What Cosmic Opera did right, however, was to push boundaries with the lights and lasers so often seen at dance shows. A massive chandelier-shaped truss hung from Hammerstein’s tall ceilings into the center of the room, and bright lights hit it from all angles. Hundreds of rainbow-hued lasers fired in sync with the music as well. They blanketed the room in thrilling waves of color and shot through the frequent billows of smoke. The room’s surfaces all became canvases for high-tech 3D projections, so the balconies appeared to undulate with the beats.
And then, of course, there was the music itself. For all its attempted excess, Cosmic Opera succeeded simply on the strength of its talent roster. German DJ Thomas Gold fired up the crowd with his inventive mash-ups, culminating in his explosive remix of Adele’s “Set Fire to the Rain.” Axwell built on Gold’s momentum; he expertly used each song’s build-up and euphoric culminating drop to maximum effect, controlling the crowd for the length of his nearly three-hour set. The Swedish DJ began the performance with his most recent remix, the soaring, emotional “In My Mind,” which got fans singing right away. Similarly evocative lyrics – Red Hot Chili Peppers’ “Otherside” and Coldplay’s “Every Teardrop is a Waterfall” – offset pounding basslines and piano melodies. Unexpected elements, like the riff from Daft Punk’s “Robot Rock,” livened up the driving four-on-the-floor beats.
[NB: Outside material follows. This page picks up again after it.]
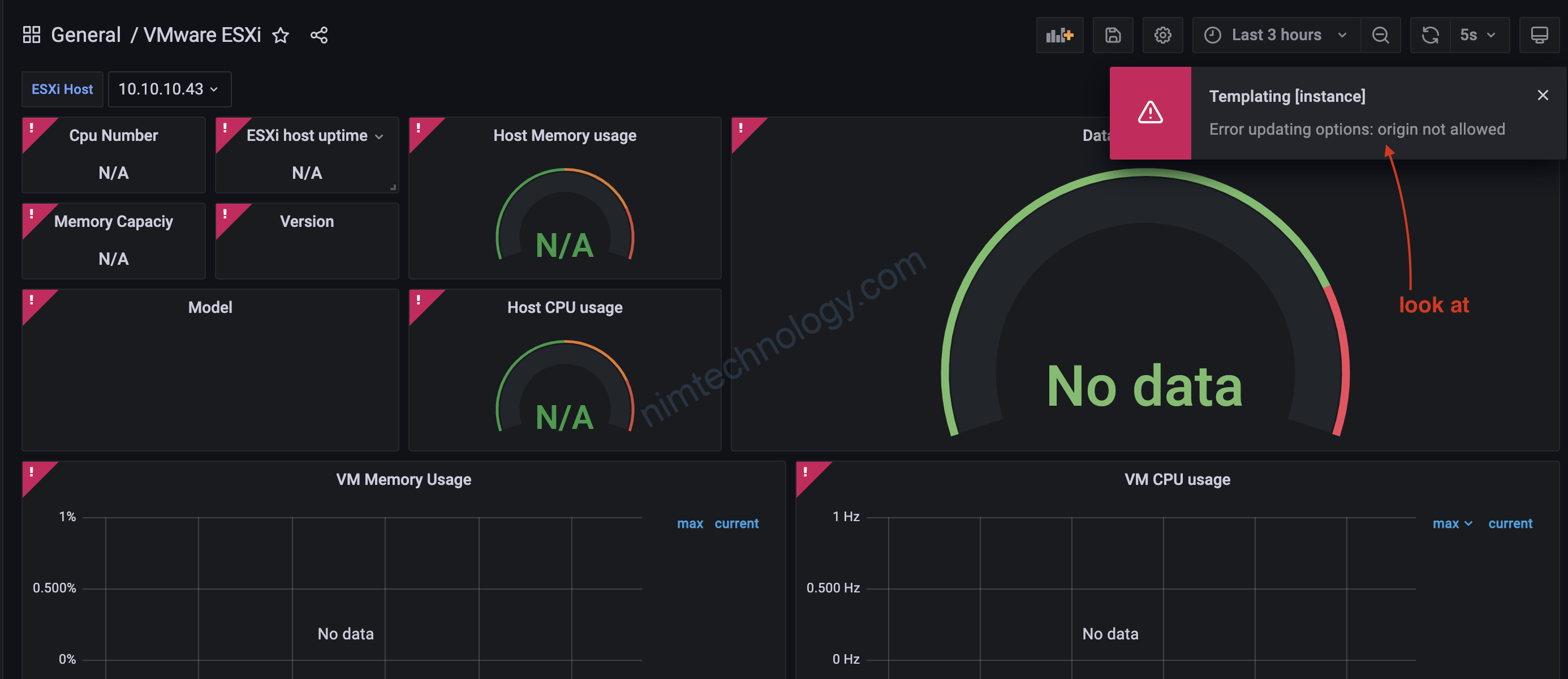Open the General folder breadcrumb link
The image size is (1568, 679).
(x=86, y=35)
Equally unexpected was the imitation snow that fell from the ceiling for a fleeting moment at the end of Axwell’s final song. It was a small touch, to be sure, but it invigorated the crowd after nearly six hours of dancing. The lesson for Cosmic Opera’s coordinators, as they head into two more two-night stints in April and May, is clear: big promises to alter the dance music landscape will be less successful than well-executed attempts to improve parts of the tried-and-true format. Opera singers or not, people just want to dance.